A medida foi anunciada pelo primeiro-ministro italiano na madrugada deste domingo. “Estamos perante uma emergência”, uma “emergência nacional”, afirmou Giuseppe Conte, acrescentando que o decreto tem de ser aplicado rigorosamente de modo a conseguir conter a contaminação pelo coronavírus.

As pessoas que estão temporariamente nas zonas afectadas, nomeadamente os turistas, serão autorizados a regressar a casa e as fronteiras com a Áustria, Eslovénia e Suíça vão manter-se abertas. No entanto, a Alitalia suspendeu todos os seus voos nacionais e internacionais de e para o aeroporto Milão-Malpensa.

No sábado, já a informação de que o Governo se preparava para fechar parte do Norte de Itália até 3 de Abril tinha chegado ao Corriere della Sera, que deu conta da informação, levando milhares de pessoas a tentarem rumar ao Sul antes do isolamento, enchendo as estações de comboio e as auto-estradas.

Michele Emiliano, o presidente da região da Apúlia, no sul do país, chegou a pedir às pessoas que voltem para o Norte: “Saiam na primeira estação de comboios. Não apanhem aviões para Bari e Brindisi.
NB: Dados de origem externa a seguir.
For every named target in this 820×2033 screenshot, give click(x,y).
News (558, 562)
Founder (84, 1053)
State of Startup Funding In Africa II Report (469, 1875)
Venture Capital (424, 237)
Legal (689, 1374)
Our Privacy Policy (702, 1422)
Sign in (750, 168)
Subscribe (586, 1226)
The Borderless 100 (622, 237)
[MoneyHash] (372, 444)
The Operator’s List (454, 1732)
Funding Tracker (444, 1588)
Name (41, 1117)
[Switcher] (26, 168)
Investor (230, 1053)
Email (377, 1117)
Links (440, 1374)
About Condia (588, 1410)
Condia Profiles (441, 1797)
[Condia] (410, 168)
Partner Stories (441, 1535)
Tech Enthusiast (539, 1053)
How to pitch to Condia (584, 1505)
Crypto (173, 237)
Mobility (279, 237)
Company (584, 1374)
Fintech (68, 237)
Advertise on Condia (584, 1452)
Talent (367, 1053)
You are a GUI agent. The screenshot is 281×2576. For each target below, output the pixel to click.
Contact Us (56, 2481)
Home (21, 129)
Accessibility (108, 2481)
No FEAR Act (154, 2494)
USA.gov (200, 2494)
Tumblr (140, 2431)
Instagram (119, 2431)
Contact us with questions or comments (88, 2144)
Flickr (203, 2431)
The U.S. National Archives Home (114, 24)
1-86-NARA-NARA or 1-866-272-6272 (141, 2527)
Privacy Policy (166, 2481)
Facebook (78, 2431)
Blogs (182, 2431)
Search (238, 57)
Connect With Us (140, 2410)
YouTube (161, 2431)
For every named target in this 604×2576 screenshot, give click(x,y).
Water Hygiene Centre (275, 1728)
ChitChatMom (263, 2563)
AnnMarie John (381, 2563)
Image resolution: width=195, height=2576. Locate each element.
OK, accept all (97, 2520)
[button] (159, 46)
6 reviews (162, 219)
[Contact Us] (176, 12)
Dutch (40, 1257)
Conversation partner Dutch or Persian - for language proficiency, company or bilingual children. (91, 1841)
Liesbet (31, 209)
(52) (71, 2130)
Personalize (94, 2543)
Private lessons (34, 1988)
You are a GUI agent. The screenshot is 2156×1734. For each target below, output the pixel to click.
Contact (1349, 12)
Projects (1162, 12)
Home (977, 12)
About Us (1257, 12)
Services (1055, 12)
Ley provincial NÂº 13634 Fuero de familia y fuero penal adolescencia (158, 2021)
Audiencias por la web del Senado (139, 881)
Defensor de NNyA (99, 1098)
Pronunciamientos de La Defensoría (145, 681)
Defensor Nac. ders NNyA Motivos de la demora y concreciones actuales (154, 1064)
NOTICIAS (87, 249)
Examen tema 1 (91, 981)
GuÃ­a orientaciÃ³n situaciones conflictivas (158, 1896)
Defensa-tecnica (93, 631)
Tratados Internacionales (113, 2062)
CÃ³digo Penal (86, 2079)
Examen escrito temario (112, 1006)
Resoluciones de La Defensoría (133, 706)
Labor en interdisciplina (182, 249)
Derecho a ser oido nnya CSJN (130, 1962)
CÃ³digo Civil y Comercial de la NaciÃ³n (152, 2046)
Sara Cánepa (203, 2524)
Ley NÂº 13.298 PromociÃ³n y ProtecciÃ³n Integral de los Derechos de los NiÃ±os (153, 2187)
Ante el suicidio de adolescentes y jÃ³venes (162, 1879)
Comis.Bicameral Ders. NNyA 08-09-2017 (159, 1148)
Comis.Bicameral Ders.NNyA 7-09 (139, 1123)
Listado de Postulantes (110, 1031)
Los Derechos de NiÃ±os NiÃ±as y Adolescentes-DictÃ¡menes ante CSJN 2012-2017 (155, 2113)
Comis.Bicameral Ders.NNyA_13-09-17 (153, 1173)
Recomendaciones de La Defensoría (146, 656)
Dêem a volta aos vossos carros, desçam dos autocarros na próxima paragem”.

“O que se passou foi que a fuga de informação levou muitas pessoas a tentarem escapar, provocando o efeito contrário daquilo que o decreto pretende conseguir”, disse o especialista em microbiologia e virologia Roberto Burioni, citado pelo Guardian. “Infelizmente alguns dos que fugiram estarão infectados com a doença”, acrescentou o professor da Universidade Vita-Salute San Raffaele, em Milão.

A decisão do Governo italiano foi, no entanto, elogiada pela Organização Mundial de Saúde (OMS), que manifestou a sua “solidariedade” e o seu apoio. Para o director-geral da OMS, Tedros Adhanom Ghebreyesus, Itália deu “passos arrojados e corajosos destinados a diminuir a disseminação do coronavírus” e a “proteger o país”. Sublinhando “os sacrifícios genuínos” que o país está a fazer para conter a epidemia.

Para o chanceler austríaco, Sebastian Kurz, esta medida drástica adoptada por Itália acabará por ser seguida por outros países, resta saber quando: “Podem fechar-se escolas durante uma ou duas semanas e isto é urgentemente necessário em Itália. Irá acontecer em outros países europeus. A questão importante é saber quando o fazer.” E onde o discutir a nível europeu em segurança, porque na Bélgica já há 200 casos confirmados de covid-19, incluindo dois na Comissão Europeia – a quase meia centena das três mil pessoas que trabalham na organização das reuniões ministeriais e nas cimeiras da União Europeia foi pedido que fiquem em casa.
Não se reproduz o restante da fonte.